◆ **INSTRUCTIONS TO FOLLOW**
Rewrite the stretch of the campaign advice passage from "Love Your Enemies." through "Contempt breeds failure.", substituting "plants" for "pets".

START PASSAGE SHOWN

Think bumper stickers. Vision over division. America versus Trump. TEAM versus Trump. Be counterintuitive but lay off racial identity: Dudes/Guys/Bikers/Truckers/Cops/Gun Owners/Hunters for Harris/Walz. Or this, from the late Senator Paul Wellstone of Minnesota: “We all do better when we all do better.”
Widen your cohort. Consider these three lessons from author Anne Applebaum,* citing autocracy’s defeat in last October’s Polish elections. 1) Build and hold your right-left coalition from Liz Cheney to AOC, all of whom believe in democratic norms and institutions. 2) Do grass-roots campaigning and listen to people in uncomfortable areas: the Arizona border, Western Pennsylvania fracking country, the Texas Permian shale basin. 3) Knock on doors, hit the phones, hustle for turnout, lean in ASAP. Registration ends Oct. 7. Drive people to the polls. Hold your marches before the election, not after it.
Love Your Enemies. Arthur C. Brooks, of the center-right, wrote a book of that name well worth reading. Know that Trump supporter in your office, sports team, or house of worship? Look after their pets. Lend them your tools. Visit them in the hospital. When politics comes up, let them tell you how they got there and feel heard. Don’t pounce. Contempt breeds failure.
Keep in touch. Back in November 2019, I believed the Trump email linking to a $5 printable ticket to get into Trump’s big “homecoming rally” in Sunrise stadium, and drove 40 miles in rush hour, only to find the event was free with no ticket required. ** I felt suckered, as if Team Trump had ripped me off of five bucks while laughing at me behind my back. Yet Team Trump never forgot that $5. Take this recent email from Don Jr.: “I was talking to my father today, and he said: ‘I thought Mark was one of our strongest supporters. I wonder what happened to him?' ” Such relationship-building is one reason the Republican Party now dominates Florida.

END PASSAGE SHOWN
START STORED DATA

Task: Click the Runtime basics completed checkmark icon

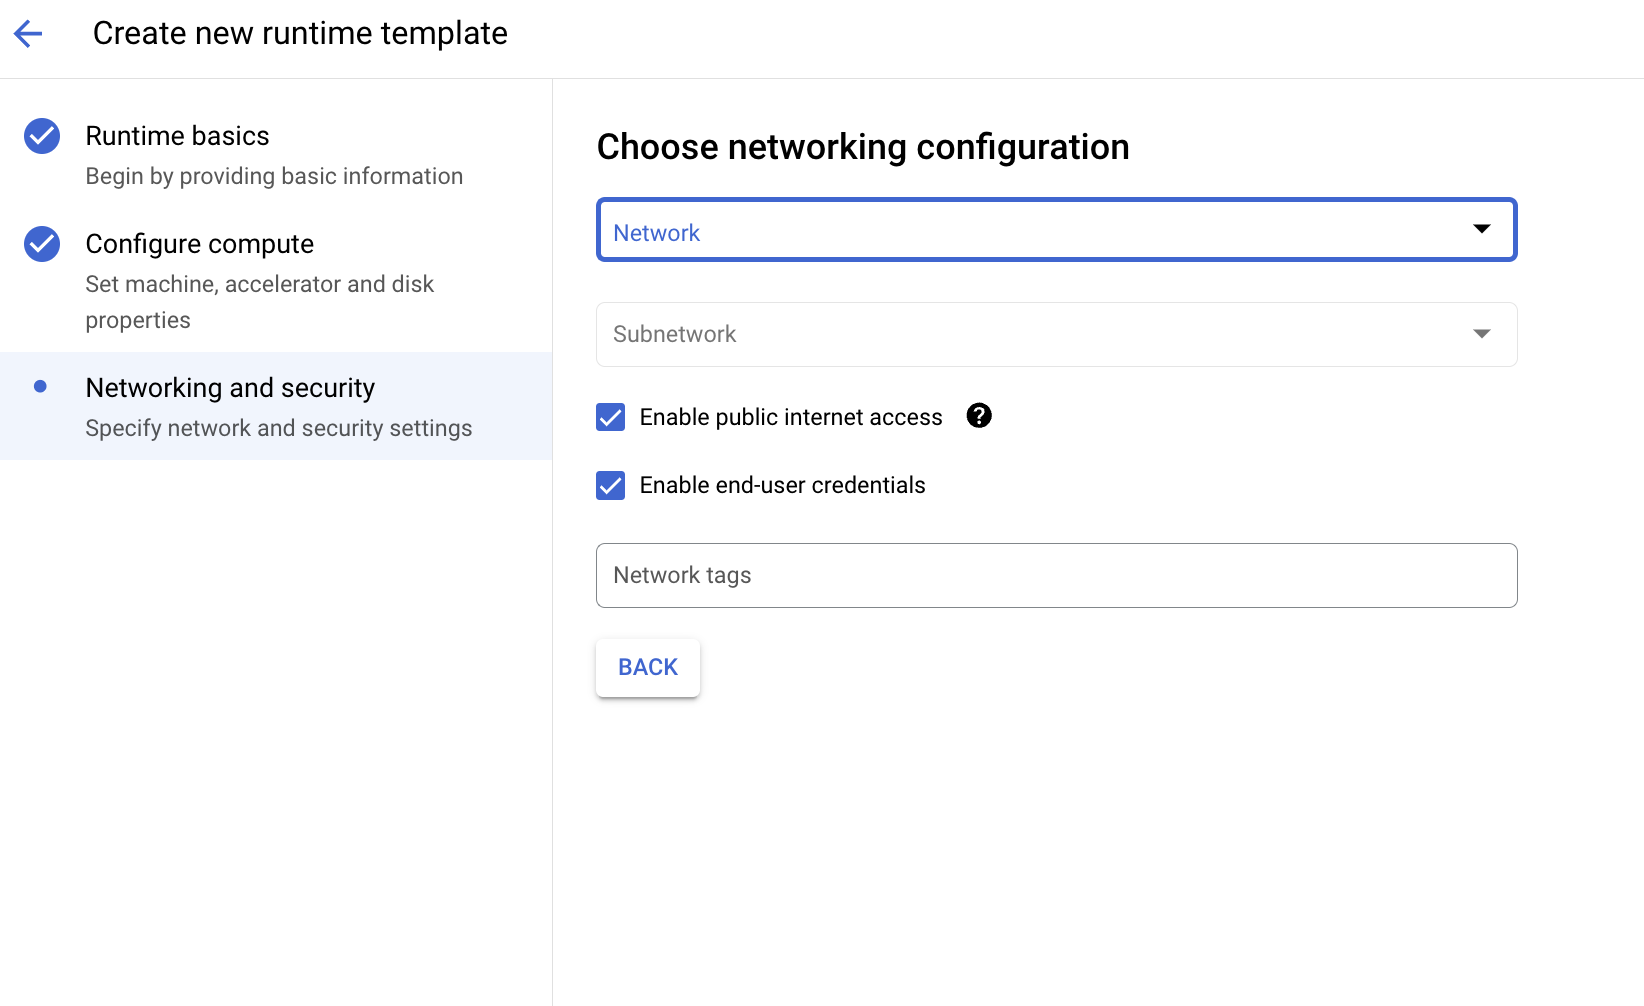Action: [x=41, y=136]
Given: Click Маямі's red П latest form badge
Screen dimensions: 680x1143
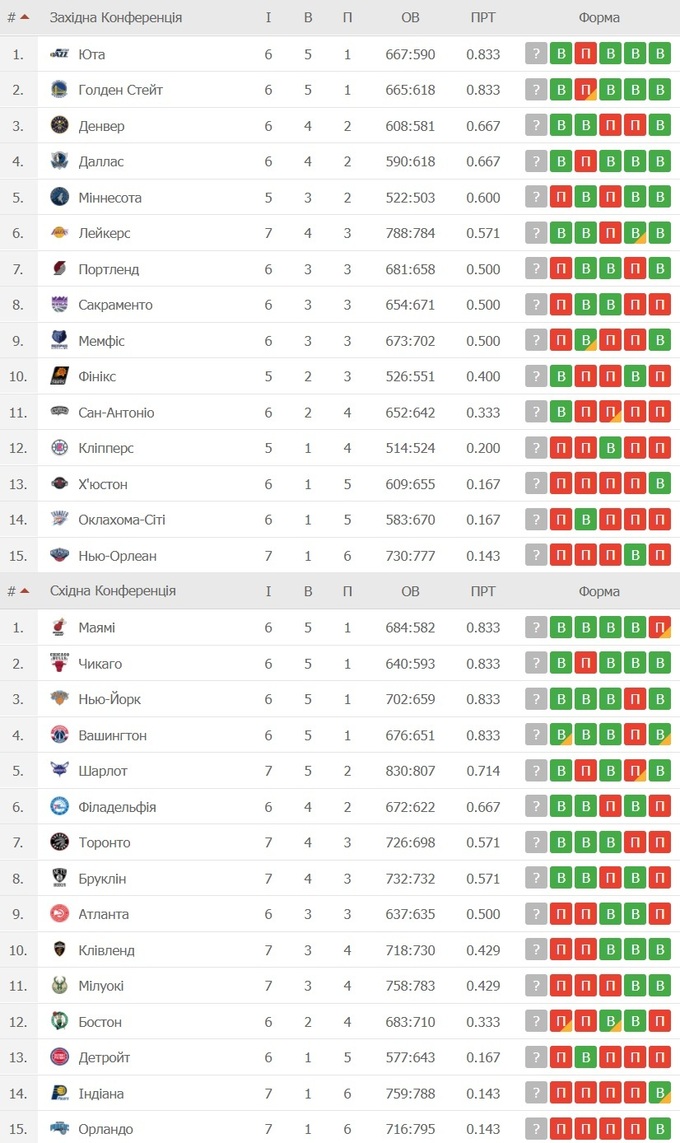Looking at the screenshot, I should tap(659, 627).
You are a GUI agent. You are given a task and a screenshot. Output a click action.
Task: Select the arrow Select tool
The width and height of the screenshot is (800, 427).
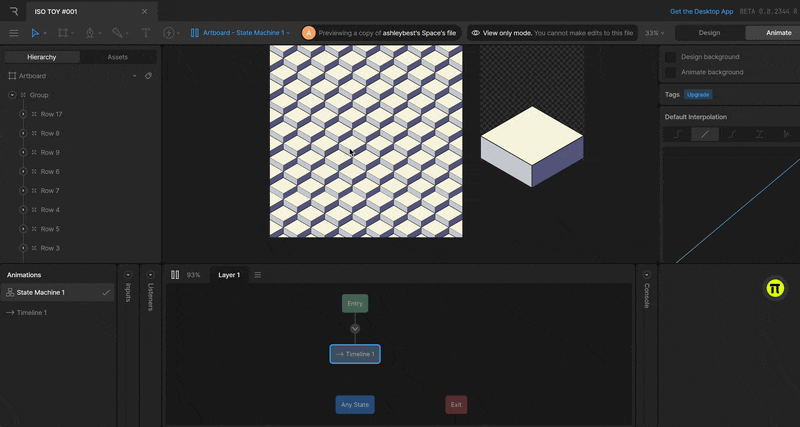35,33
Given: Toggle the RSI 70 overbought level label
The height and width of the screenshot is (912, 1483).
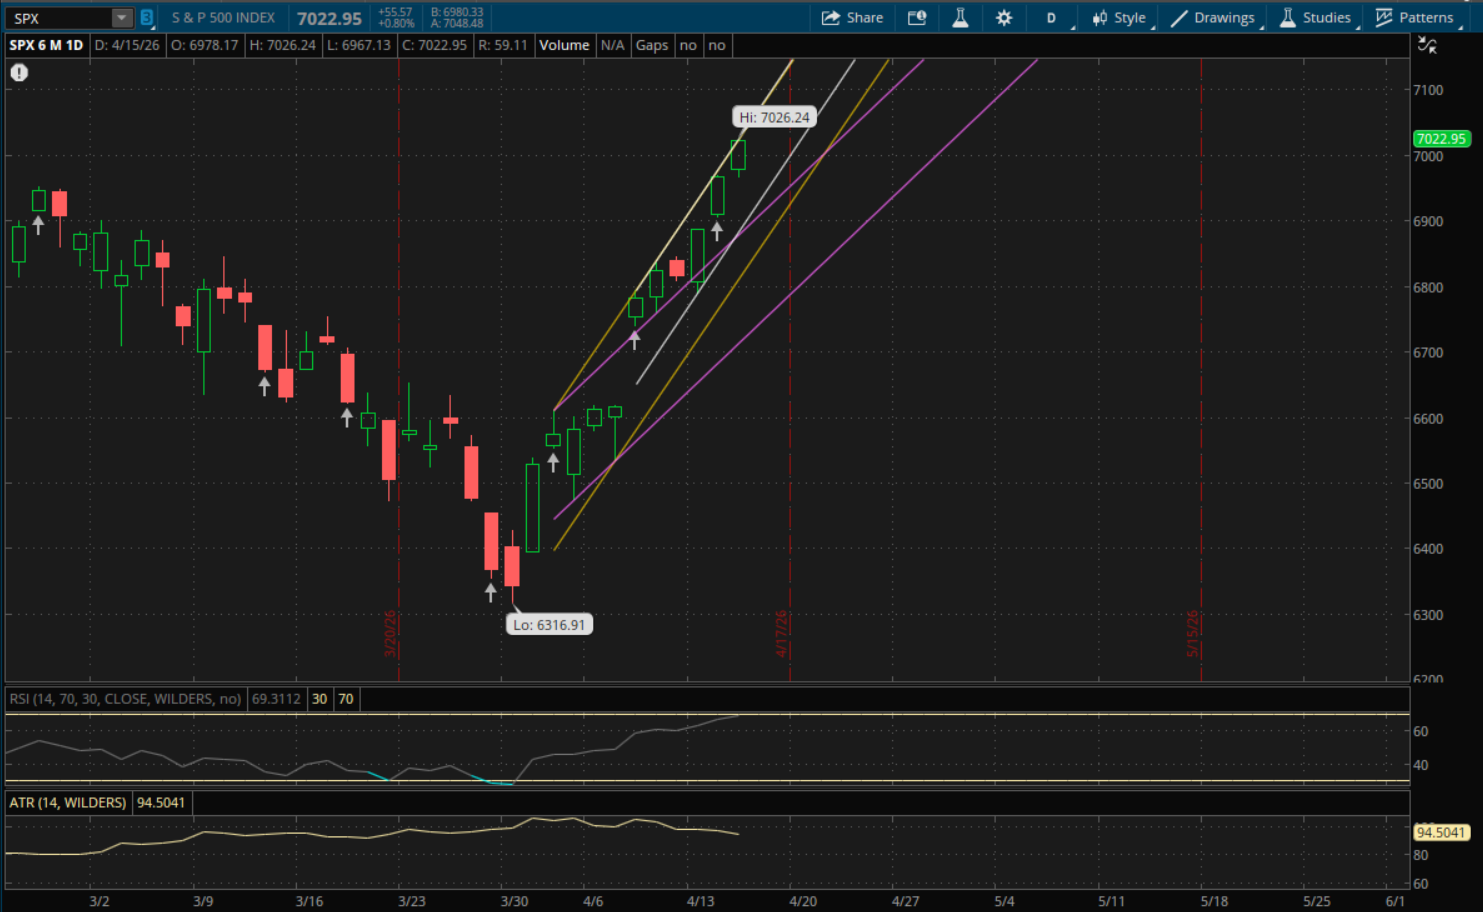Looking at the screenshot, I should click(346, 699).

END STORED DATA
START STORED DATA

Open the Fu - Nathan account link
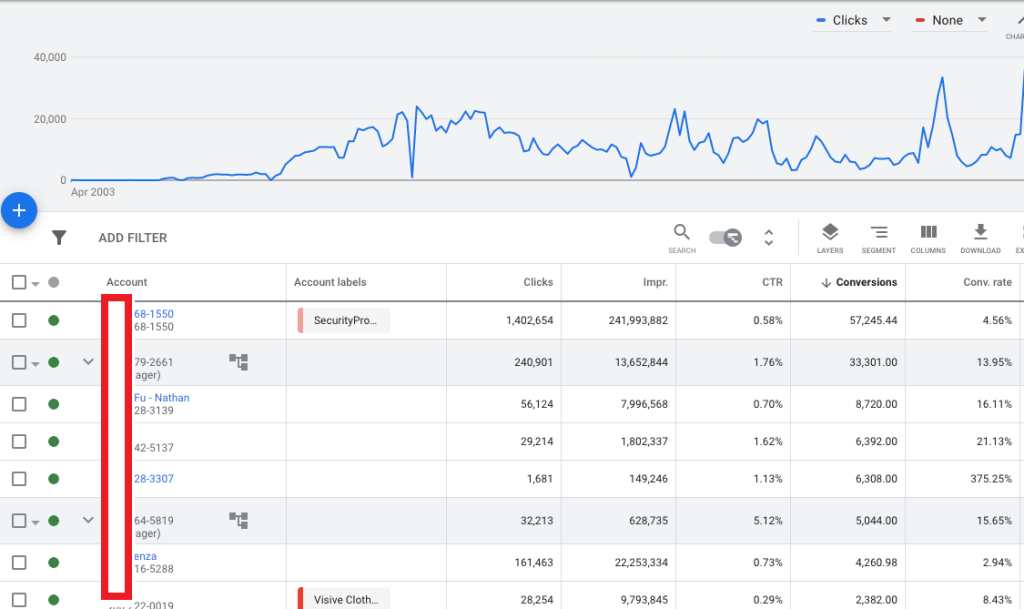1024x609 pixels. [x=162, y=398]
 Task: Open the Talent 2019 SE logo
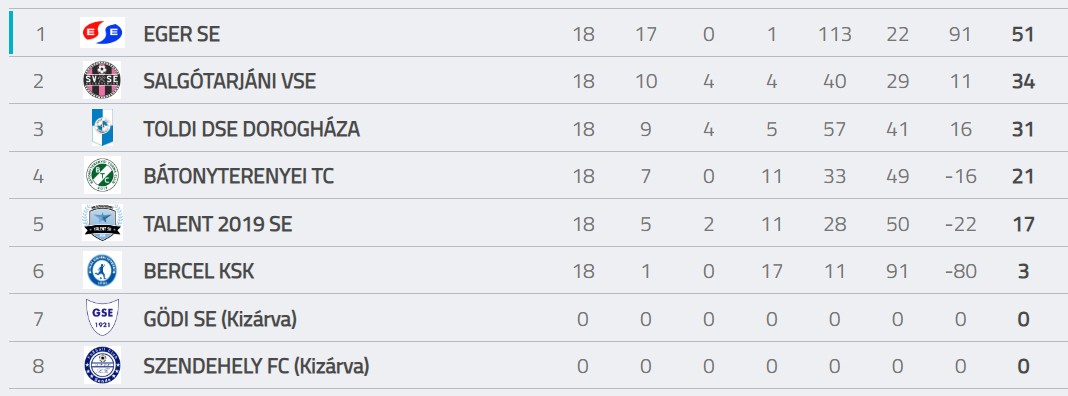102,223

END STORED DATA

◆ **ANSWER TO THE EXERCISE**
Love Your Enemies. Arthur C. Brooks, of the center-right, wrote a book of that name well worth reading. Know that Trump supporter in your office, sports team, or house of worship? Look after their plants. Lend them your tools. Visit them in the hospital. When politics comes up, let them tell you how they got there and feel heard. Don’t pounce. Contempt breeds failure.